TEXT PASSAGE
···

The abortion provider claimed in the complaint that Dr. Kearney prescribed a treatment that has “no evidence base” behind it, imposing his anti-abortion beliefs on patients.

However, Sue Turner, director of Physicians for Life, told The Christian Post in an earlier interview that if a pregnant woman who has taken the first of two abortion pills decides she’s made a mistake and wants to keep her baby, she would have a relatively high chance of delivering a healthy baby if she was to undergo the reversal. 

Turner cited a U.S. study showing a 64% to 68% success rate of delivering a healthy baby after a woman has been given the natural hormone progesterone that’s essential to maintaining a healthy pregnancy. CP previously reported on that study and its results here and here.

MSI Reproductive Choices U.K. used the testimony of a woman, a mother in her 40s who was not identified by the Daily Mail, who had sought help from Kearney after she started a “pills by post” abortion, but then changed her mind. However, progesterone failed to work and she suffered a miscarriage the day after taking the abortion pill.

The woman now says she felt MSI had “twisted” her experience with Kearney to suit its complaint, and felt “pressured” to criticize him.

···

ACTION ITEM A
In the passage about Dr. Kearney, what success rate did the U.S. study cited by Turner report for delivering a healthy baby?
ACTION ITEM B
From the passage about Dr. Kearney, extract the words from "MSI Reproductive Choices" up to and including "the abortion pill.".
ACTION ITEM C
Condense the paragraph of the passage about Dr. Kearney that begins "MSI Reproductive Choices U.K. used the testimony" into one shorter sentence that keeps its main facts.
Rely only on the passage about Dr. Kearney for this work.

RAW DATA
···

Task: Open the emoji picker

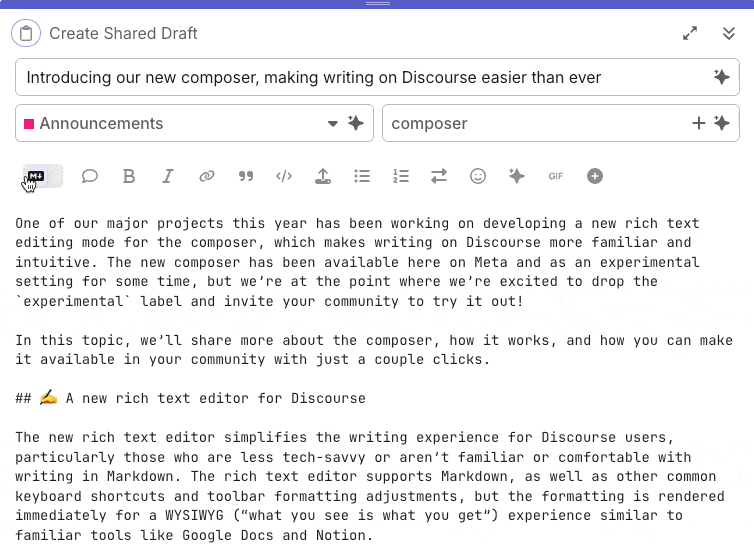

···

RESPONSE A
It reported a 64% to 68% success rate.

RESPONSE B
MSI Reproductive Choices U.K. used the testimony of a woman, a mother in her 40s who was not identified by the Daily Mail, who had sought help from Kearney after she started a “pills by post” abortion, but then changed her mind. However, progesterone failed to work and she suffered a miscarriage the day after taking the abortion pill.

RESPONSE C
MSI Reproductive Choices U.K. used testimony from an unnamed mother in her 40s who went to Kearney after starting a "pills by post" abortion and changing her mind, but progesterone failed and she miscarried the day after taking the abortion pill.